Fri June 2nd Open 12—6 PM
Youth Speaks is a nonprofit organization dedicated to empowering young people through spoken word poetry, literary arts education, and youth leadership programs. With a mission to create safe and brave spaces for young people to find their voice and express themselves, the organization has become a transformative force in the lives of countless young people in the Bay Area and across the nation. In celebration of National Poetry Month, the editorial team at Artist Power Center has selected Youth Speaks as our Featured Partner for the month of April.
To learn more about the organization’s incredible work, the editorial team sat down with three key members of the Youth Speaks team: Executive Director Michelle “Mush” Lee, Communications Director Bijou McDaniel, and student alumni Gretchen Caravajal. Together, they discuss the profound impact of poetry and creative expression, the importance of youth leadership development, and the future of the organization.
Nasira: Mush, Bijou, and Gretchen, can you tell us a bit more about who you are, how you all came to be involved with Youth Speaks, and what your roles are?
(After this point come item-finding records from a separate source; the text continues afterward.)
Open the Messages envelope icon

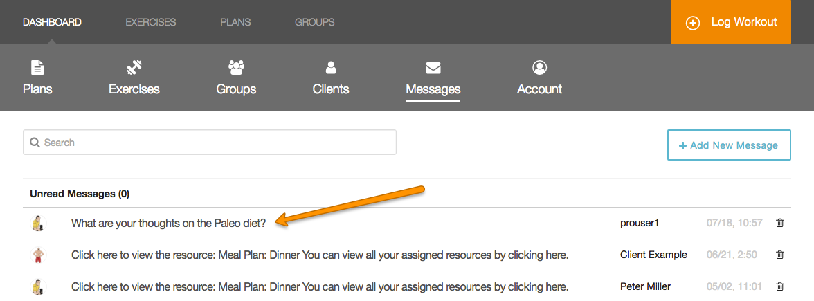coord(433,68)
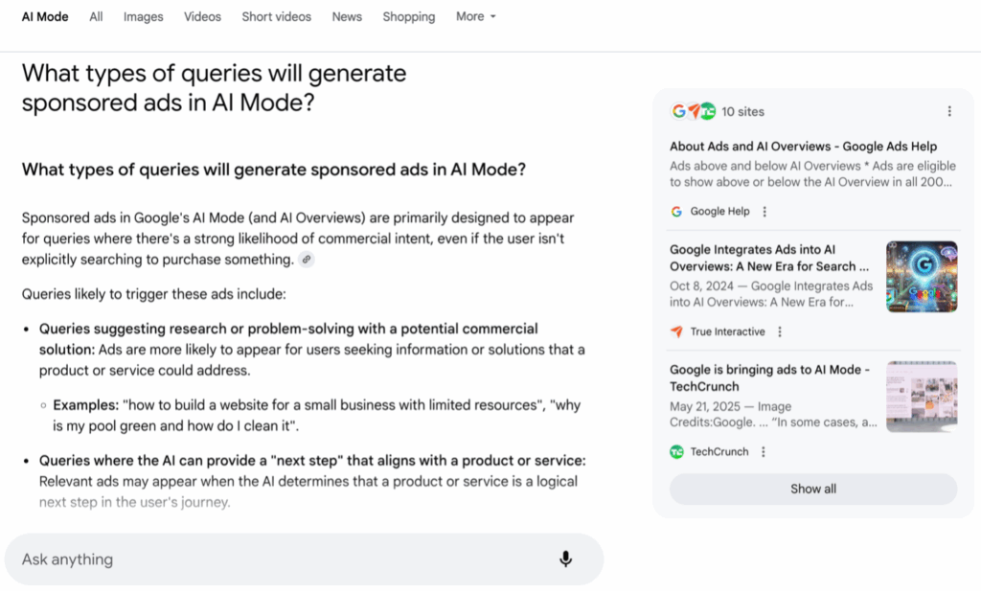Click the TechCrunch logo icon

tap(677, 452)

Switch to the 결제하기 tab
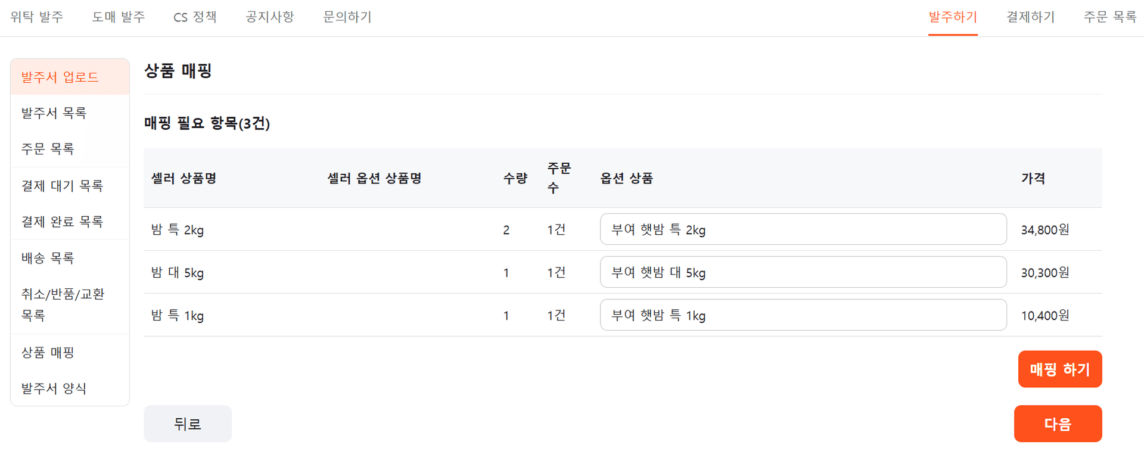coord(1030,17)
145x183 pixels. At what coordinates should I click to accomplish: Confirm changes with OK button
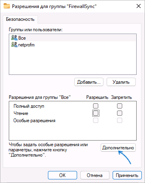coord(62,175)
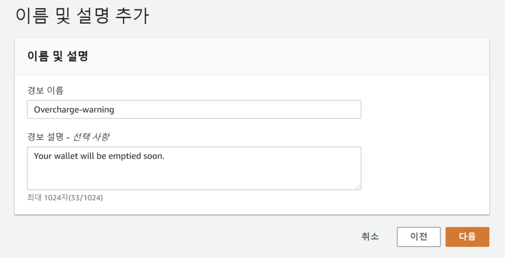
Task: Cancel with the 취소 button
Action: tap(370, 237)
Michelle “Mush” Lee: Let me set my people’s up. Sometimes the ED has to step back. Let me warm the mic up for my people. Bijou has been with us for over ten years and Gretchen has been with us since she was, I might mess this up, but around 16/17, as a young poet at Youth Speaks before I gained the white hairs that I have now. I started at Youth Speaks (YS) in 2003, I was a young shorty, San Francisco born and raised. My grandparents lived and died in the Tenderloin, so I spent a lot of time just sitting in the city. Naturally by being in a big metropolitan place full of culture, being born in the 80s, growing up in suburbs in the Bay that were full of immigrant families and kids. Hip-Hop was such a big presence and natural part of my culture, and so I was always listening to Hip-Hop, I was listening to Rap before the inappropriate stuff, so it was just around me is what I’m saying. It’s what we had access to before we could drive or buy CDs, and you know it was on the radio. So that was the cultural language that spoke to my spirit.